Thursday, January 16, 2014

Bits and pieces

I saw this love letter to Lee Eung-tae, written by his wife upon his death in 1582, awhile ago, but since I saw it again the other day I'll link to it here.

As noted at Korean Literature in Translation, the Literature Translation Institute of Korea has made available translations of 20 stories from 20th century Korean literature. I'm looking forward to reading the stories by Yi Sang and Chae Man-sik

Over at the Korea Times, Robert Neff celebrates the 84th birthday of Fred Dustin, who has lived in Korea since 1955, by looking back at his life and times. I especially found the story of the Koryo Club ("a group of Koreans and foreigners with an interest in Korea and its culture") interesting.

With almost 15,000 views over almost three years, my post about black face in Korea is the most popular post I've ever written, and appears to have been - at least in part - the basis of Korea's inclusion on this list (the photo in that article is most certainly from that post). On a similar topic is this list of Kpop's 'most racist moments of 2013.'

Speaking of racism, Sam Hammington spoke out briefly about racism he has faced in Korea, as noted in this post which translated the top-rated comments upon the article.

A high-tech cheater gets caught.

And this article about the Park Geun-hye government's moves to control the content of history textbooks deserves more attention than I can give it right now, but is well worth reading.


King Baeksu said...

"History Sinks into Politics"

This just shows how shallow and naive -- or more likely, disingenuous -- The Korea Times' thinking is here. All history is political, and how could it not be? The problem with progressives and liberals in South Korea is that they somehow seem to think that their own particular interpretation of history is value-free, neutral and "universally true," when in fact it's just as biased as historical narratives produced by so-called New Rightists.

In other words, how can we expect an honest accounting of history from those who are so fundamentally dishonest about the historical enterprise themselves?

"History is more than just a simple process of remembering. The essence of it is finding an organic relation between the present and the past — debating and understanding why things happened the way they did, how they related with other events, and how they influenced and shaped the conditions we now live in. The past is indestructible because it’s not re-livable, and thus, subject to endless possibilities in interpretation.
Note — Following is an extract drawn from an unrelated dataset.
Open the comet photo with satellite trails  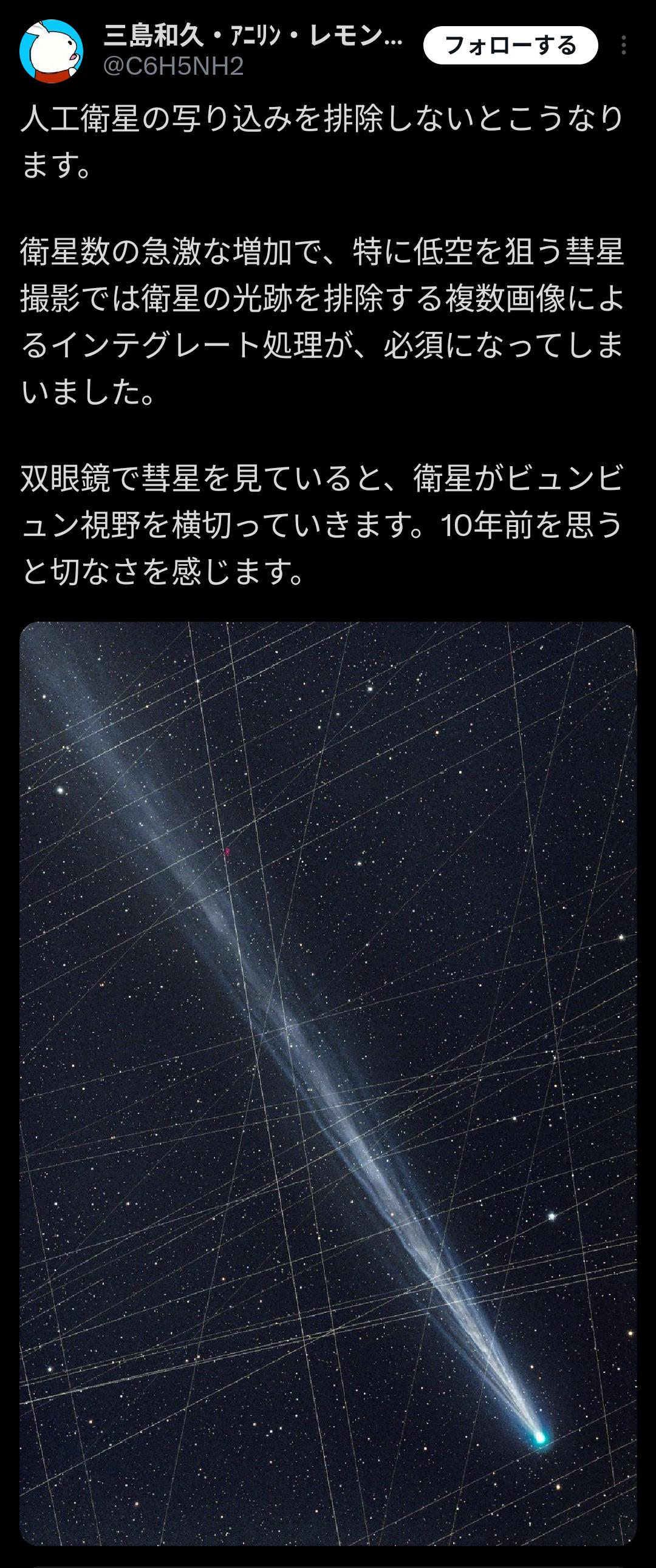pos(328,1083)
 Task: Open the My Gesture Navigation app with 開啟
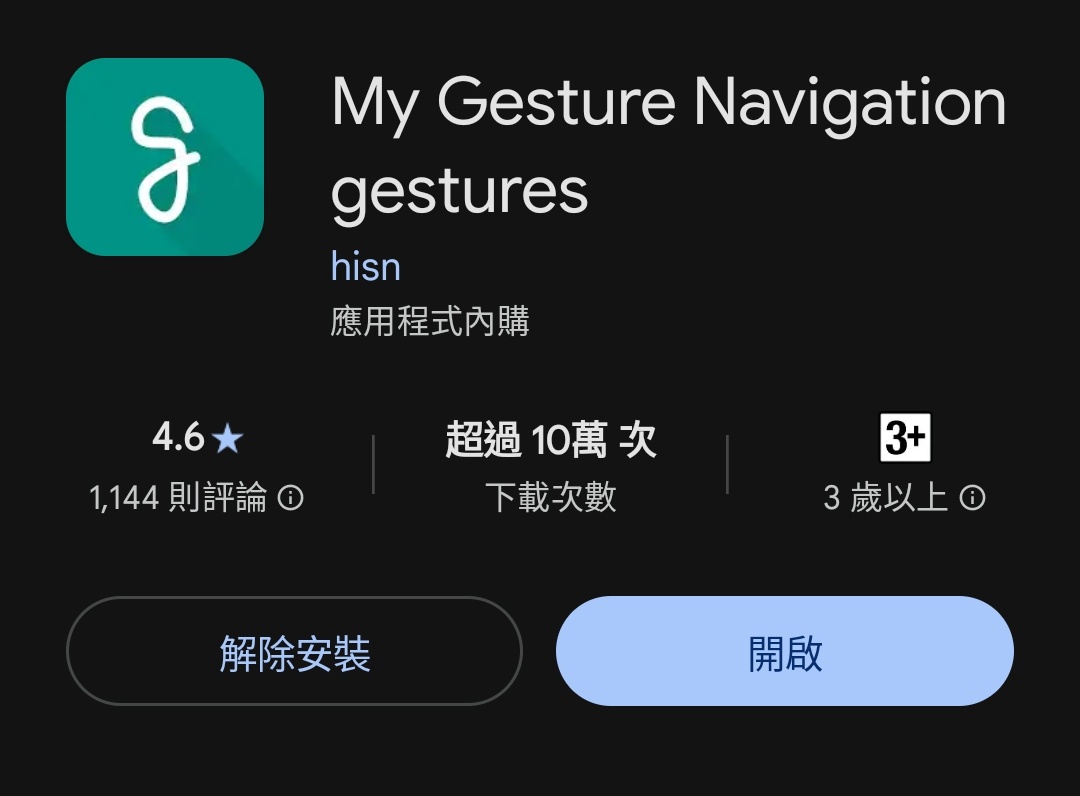click(x=784, y=652)
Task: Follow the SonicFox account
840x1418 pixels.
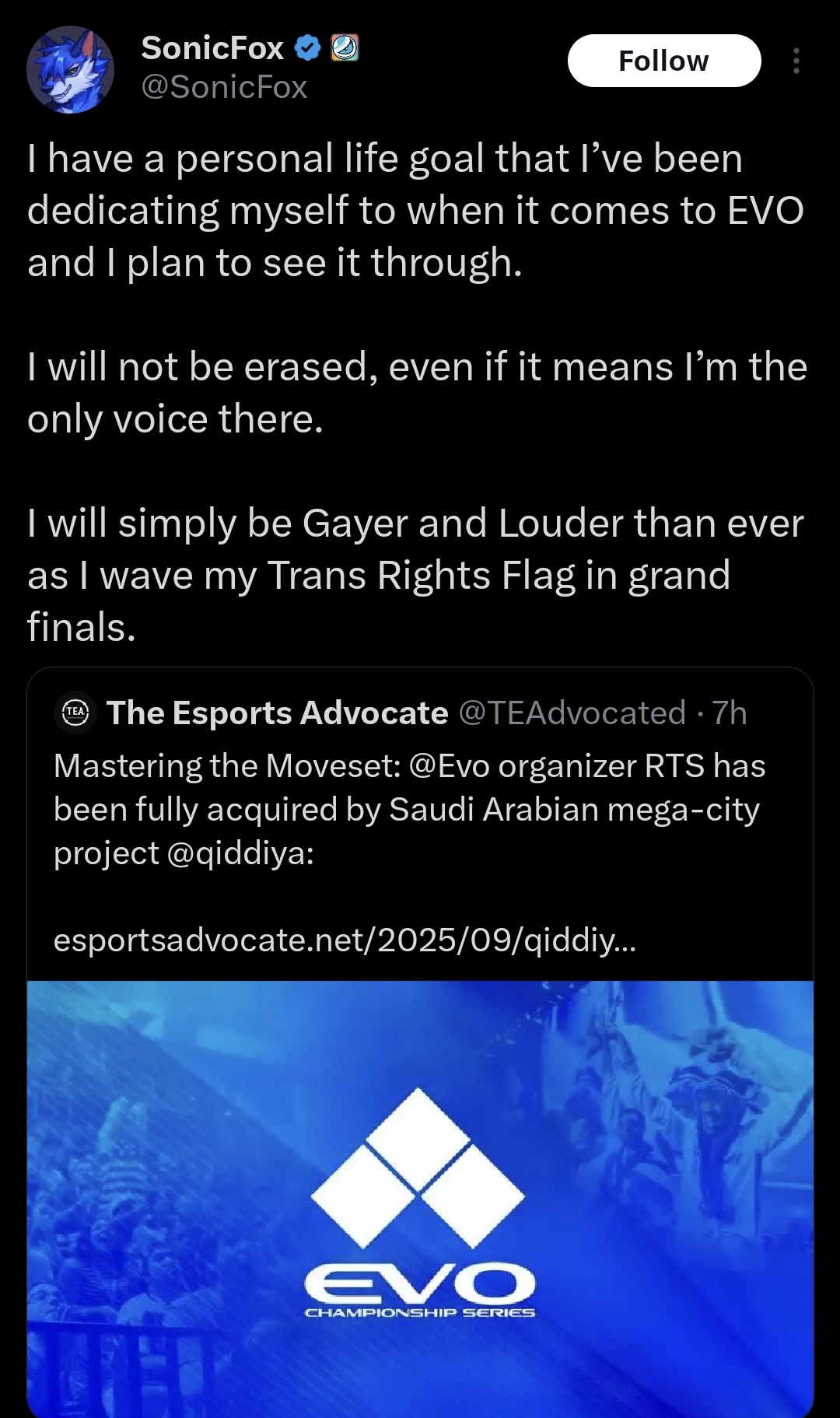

"It’s not about narrowing the answers. It’s about increasing the questions. Marching students through a succession of facts toward a predetermined outcome would be entirely missing the point. And that’s what Korea seems to be in danger of doing."

The target here seems to be New Right historians and the Park government, but what the writer is really talking about in this passage is Korea's test-based system of education, which runs directly counter to a culture of classroom debate and discussion. Korea's is a "teach-to-the-test" model of the pedagogical enterprise, which by its very nature allows no room for ambiguity or shades of gray.

More disingenuous claptrap from the "progressive" Korea Times, in other words. How can such a silly and unserious newspaper presume to lecture others about such a serious matter? Laughable!

King Baeksu said...

According to a recent poll, 73% of South Koreans today identify as center-right politically:


Meanwhile, just 24% of South Koreans described themselves as liberal in the same poll.

One can therefore see the profound hubris and narcissism of the Korean left when they claim to speak "universally" for the Korean nation. Don't they see how alienating such rhetoric is to the other 74% of South Koreans who do not identify as liberal today?

Trapped in the cocoon of their own insufferable arrogance, which is often tinged with more than a little frog-in-a-well xenophobia, Korean politics moves on without them. President Park, for example, recently redefined reunification in economic rather than ethnic terms when she described it as a potential "jackpot," effectively stealing yet another key platform issue from her political opponents. Say what you will about Korea's conservatives, but at least they understand the power of effective branding, which more than anything else requires the humility to actually listen to one's target market -- rather than shoving down their throats what one arrogantly thinks is best for them. Clearly such an approach does not work in business, and there's no reason to think it's an effective strategy in modern democratic politics, either.

In short, the first thing Korea's progressives need to do is overcome their own arrogance and condescension towards the Korean electorate, so that they might better articulate a more resonant vision for the future. However, that would require that they first overcome their own pride, admitting to the errors and mistakes of the past, and as we cast a glance at Korean history, we can see that Korean pride and stubbornness have arguably been the greatest weakness of Korea's leaders.

Does the Korean left have the maturity to look itself squarely in the mirror and take full, honest measure of itself? Let's just say that I won't be holding my breath to hear the answer.